12:35 Which I think does exactly the same thing. Let's check it out. So we see an array formula, we see if C2 is nothing.
12:47 I don't know why. Query, split, and query and they're gonna select column1, slash, two, label, column1, slash, let's see if this works.
12:57 It works, right? But like, can you actually figure out what this is doing? Oh, right here, this split is the same split.
13:06 C2 and it's just an array formula. We can take off this array formula, let's see what happens. We just need to change C2 colon C to C2.
13:17 We need to take C2 colon C, change it to C2, and we need to take out the last array. So let's look commas here if C2 is blank, it'll do nothing.
13:35 So if we take this, and we go down all the way to the bottom. Whoops. Oh, I think I just, there, gotta.
13:47 If we go all the way to the bottom to a blank row, there we go. We got nothing, right? Because of that if.
13:52 So let's take off that if, cause that's a simple, same thing, if blank, or if it's nothing. And let's look at this query, right?
14:01 And now this query is doing exactly the same work that our index and divide is doing. And sort of. Just a more exploit explanatory way with query, we have to sort of explain it select like in words and in a particular syntax, right?
14:22 Select column one slash column two labels column one slash column two. This is sort of a completely different. Different syntax, right?
14:32 Then we're normally using in our formulas. So again, it could be possible if you know all the possibilities of the query formula and sort of, sort of SQL kind of SQL sort of thing, right?
14:44 And it uses exactly the same thing we've used, right? We're splitting C2 and, but this I feel like it's much easier to read.
14:51 If we take off all of this stuff, we're just taking the index of the first thing of the split and the second thing of the split, come dividing them.
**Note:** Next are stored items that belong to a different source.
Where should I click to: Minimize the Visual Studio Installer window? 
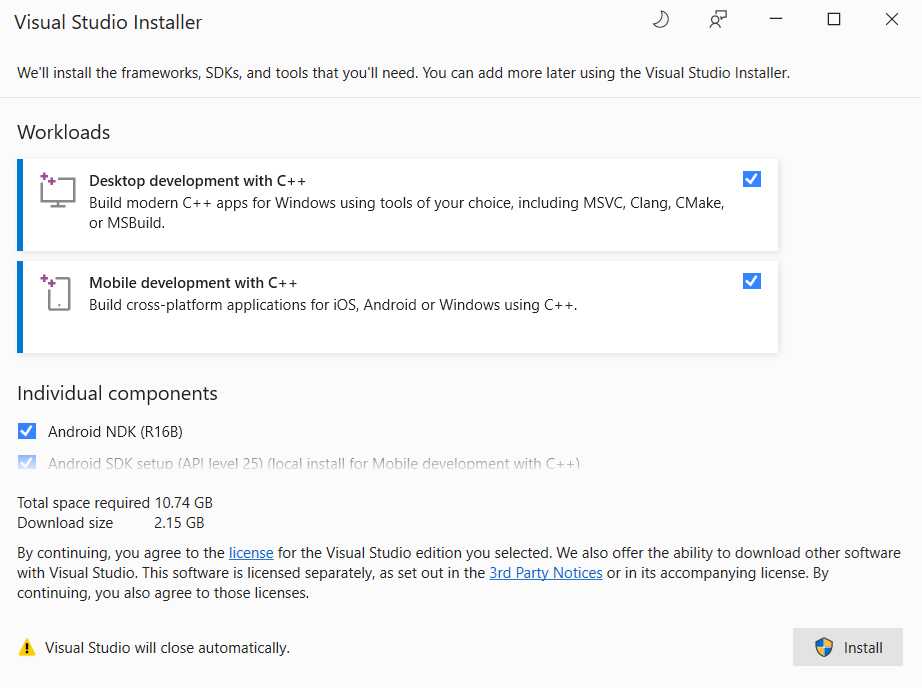775,19
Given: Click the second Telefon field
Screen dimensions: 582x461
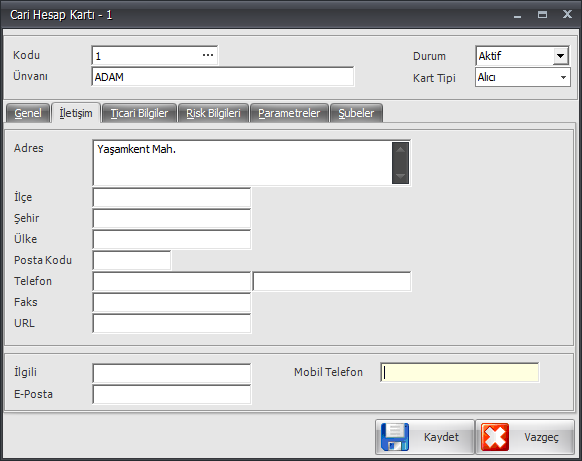Looking at the screenshot, I should (x=332, y=281).
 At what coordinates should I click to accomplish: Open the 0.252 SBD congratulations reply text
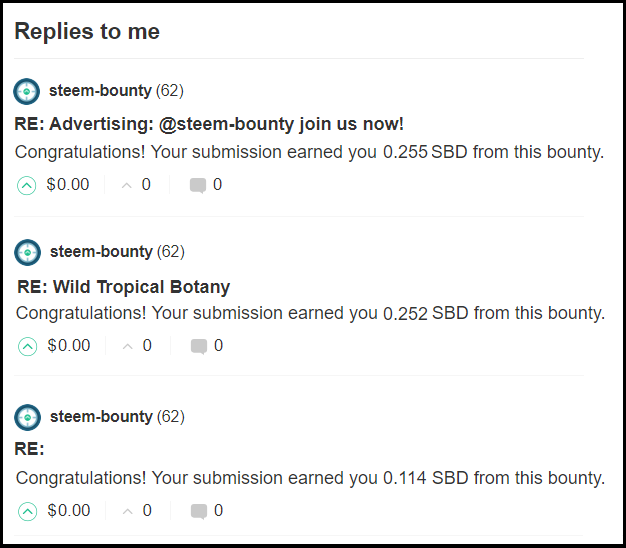pyautogui.click(x=310, y=314)
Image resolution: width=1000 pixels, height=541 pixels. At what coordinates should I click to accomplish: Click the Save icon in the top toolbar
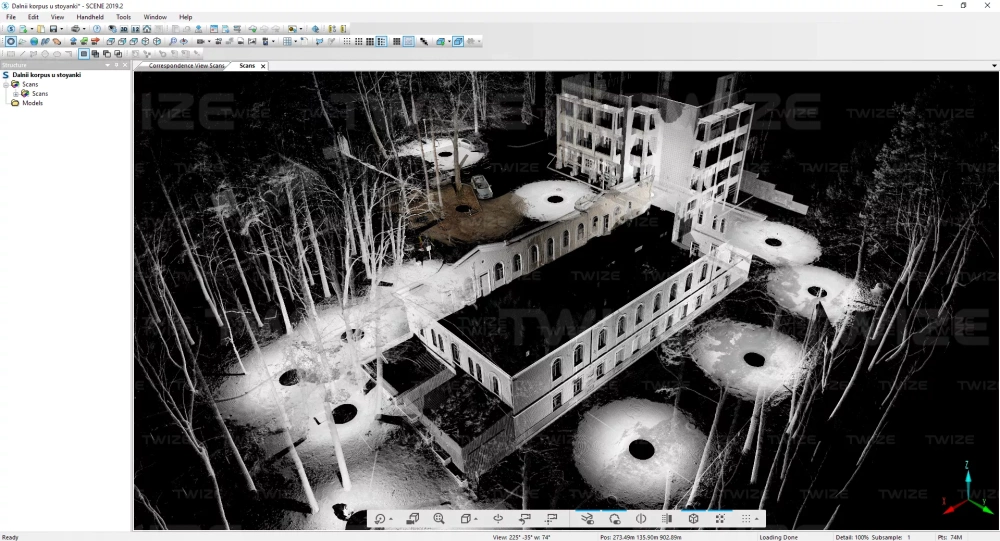(x=53, y=29)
15:01 But really cool way to see different ways to use this, right? And now I'll reply to Christie's post and give her this another another way where we have index and th- split here with the right formula.
15:13 Alright, thanks for watching. I hope you enjoyed this sort of breakdown of this seemingly simple issue, right? And we really wanted to find the right flexible kind of formula versus just getting it done again.
15:29 We can sort of take this, these numbers. 44, 50, or remove slash 50 from all this. We can do a number of different ways, but this formula gives us the solution right away.
15:42 And it's flexible for other scores like this.